Posisi yang penting dan strategis tersebut, menjadikan Laut Arafura dan Laut Timor selalu menjadi sasaran dari banyak pihak berkepentingan, dari Indonesia dan negara yang berbatasan langsung. Akibatnya, keamanan wilayah perairan menjadi terganggu.
Untuk menjamin keamanan wilayah pesisir di Laut Arafura dan Laut Timor, Pemerintah Indonesia memulai proses pembuatan doumen Konvensi Regional untuk perlindungan lingkungan laut dan pengelolaan kawasan pesisir yang berkelanjutan untuk wilayah Arafura dan Laut Timor.
Dokumen yang saat ini masih dalam bentuk draf itu, dibuat agar Indonesia dan negara yang berbatasan langsung dengan kedua wilayah perairan tersebut, bisa tetap melaksanakan pengelolaan dengan baik dan dilakukan melalui integrasi yang sama baiknya.
Pelaksana Tugas (Plt) Asisten Deputi Keamanan dan Ketahanan Maritim Kementerian Koordinator Bidang Kemaritiman dan Investasi (Kemenko Marves) Helyus Komar menjelaskan, rancangan awal yang berbentuk draf dibuat, karena ada banyak persoalan yang harus diatasi secara bersama.
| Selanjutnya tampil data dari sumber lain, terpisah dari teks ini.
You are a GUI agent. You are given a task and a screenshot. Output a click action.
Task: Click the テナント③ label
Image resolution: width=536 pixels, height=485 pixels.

“Pemerintah Indonesia terus mengupayakan keamanan dan penanganan masalah-masalah kelautan lintas batas. Tujuannya, agar pengelolaan yang terintegrasi dan pemanfaatan sumber daya pesisir berkelanjutan bisa berjalan baik,” ucap dia belum lama ini di Jakarta.
Draf yang saat ini sedang dalam penyusunan tersebut, kemudian diusulkan kepada para pihak yang berkepentingan secara langsung, yaitu ketiga negara yang berbatasan langsung dengan dua wilayah perairan, Laut Arafura dan Laut Timor.
Dalam rancangan dokumen tersebut, ada bahasan-bahasan secara detail tentang identifikasi masalah lingkungan prioritas lintas batas kedua wilayah perairan laut. Selain itu, ada juga bahasan tentang dampak lingkungan dan sosial ekonomi di sekitar lokasi perairan.
“Juga, isu-isu sektoral, akar penyebab dan tata kelola masyarakat pesisir di wilayah tersebut,” tutur dia.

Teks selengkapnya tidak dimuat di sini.